Watching Kipper with my son tonight, I was struck by the phrase "Ready, steady, go!" I don't often hear this sequence. In my upbringing, it has been mostly "On your mark, get set, go!"

I had thought the difference might be between British English and North American English, but when I search for "Ready Steady Go," I get a whole lot of unrelated hits related to music.

Is there a regional preference in the usage of these phrases to start a race, or are they perhaps associated with particular sports?

  • 3
    There is also "ready, set, go."
    – apaderno
    Commented Jul 11, 2011 at 23:21
  • Also, it appears on your marks is sometimes plural, which sounds funny to me even though it makes sense (I think I usually have heard "on your mark" no matter how many runners).
    – aedia λ
    Commented Jul 11, 2011 at 23:51
  • Are we talking about races where the starter is a professional with a rule book in his/her hand, or an informal race where the starter simply tries to recall what he/she has heard others use?
    – pavium
    Commented Jul 12, 2011 at 0:04
  • 1
    @pavium I'd say informal. The "professional" races I've been in usually start with "Runners, take your marks."
    – Kit Z. Fox
    Commented Jul 12, 2011 at 1:48
  • I've heard on your mark often enough, but the singular always strikes me as a bit odd. The phrase invariably applies to multiple contestants; I assume each of them has their own mark, and the starter is addressing them collectively. So only marks really makes sense to me. Commented Jul 12, 2011 at 3:32

4 Answers 4


The Oxford learner's dictionary does indicate that there is a dialect difference for ready, steady, go (see idioms):

ready, steady, go! (BRITISH ENGLISH) (also (get) ready, (get) set, go NORTH AMERICAN ENGLISH, BRITISH ENGLISH) what you say to tell people to start a race

  • That is what reported also from the OED.
    – apaderno
    Commented Jul 12, 2011 at 1:10
  • 1
    +1. The first time I heard "Ready, steady, go" (I think from a TV show title) I was really confused until I figured out that was just how Brits say "Ready, set, go".
    – T.E.D.
    Commented Jul 12, 2011 at 12:06

I've always understood ready, steady (or set) go to be a more generic form of on your mark, get set, go, and I'd be inclined to use it in more relaxed situations perhaps. The latter feels more specifically like a race.

In athletics (back in school, in Australia) they used to drill us on the start of a foot race that on on your mark, you'd put your toe on the line, on get set, you'd crouch down (and stick your bum in the air), then go.


I've always associated Ready, steady... primarily with [younger] children.

On your marks... (and more 'formally,professionally', Take your marks...) seem to me far more appropriate for older competitors.

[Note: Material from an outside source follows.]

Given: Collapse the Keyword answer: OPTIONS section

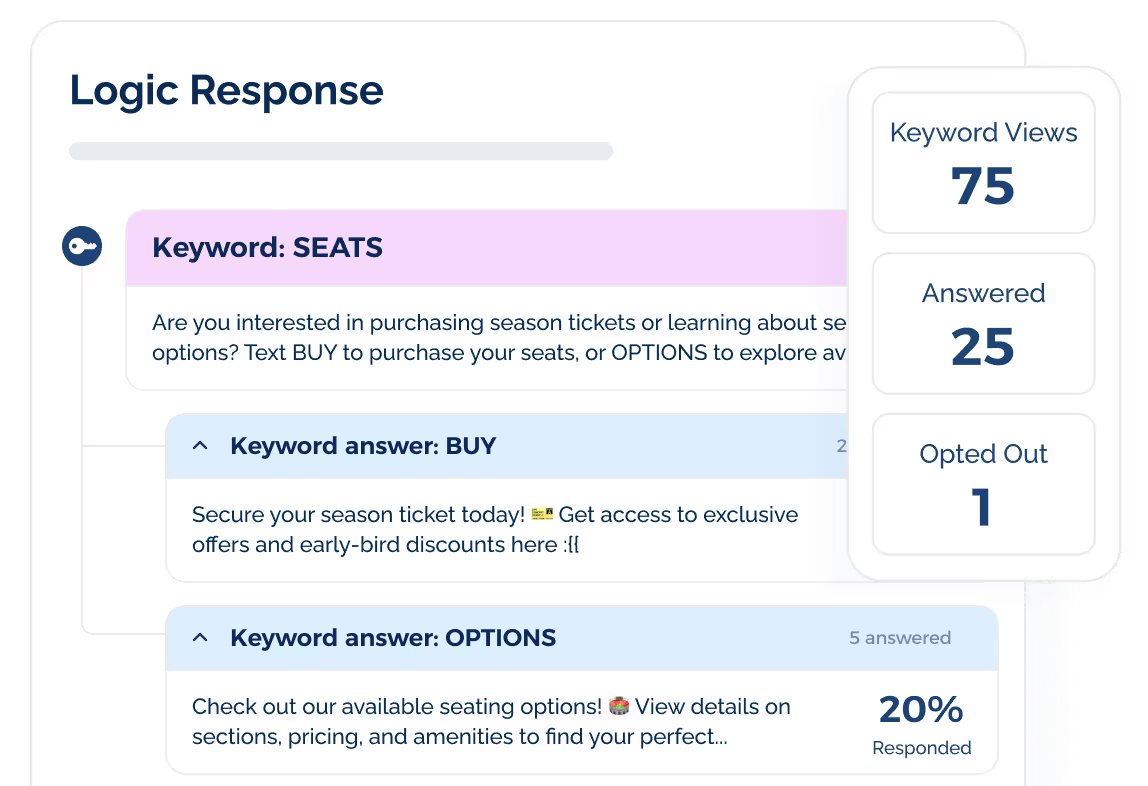Looking at the screenshot, I should click(x=199, y=637).
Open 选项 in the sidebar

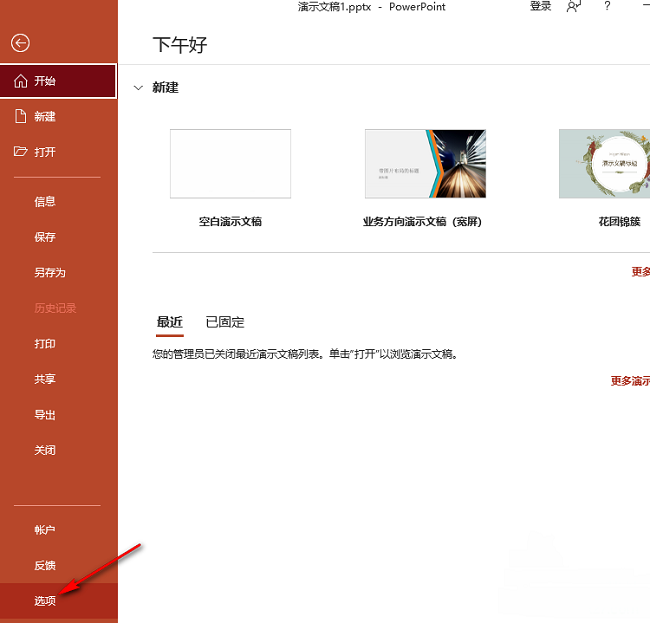45,601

The terms are all derived from the start of a foot race:

"On your mark"/"Take your mark"/"Ready" - Get in your lanes, put your toes (or hands if using a starting block) on the line, and prepare to run/swim/skate/bike your butt off.

"Get set"/"Set"/"Steady" - Assume and hold your "launch" pose; this is different than simply "taking your mark", because in most races with this or a similar procedure, no movement is allowed by the runners between when this is said and when the gun goes off or "go" is called. In British colloquy, the term "wait for it" is a reference to a slight movement noticed by the starter but not severe enough to call a "false start"; it's less common in American parlance.

"GO"/(starter pistol fires) - haul your carcass.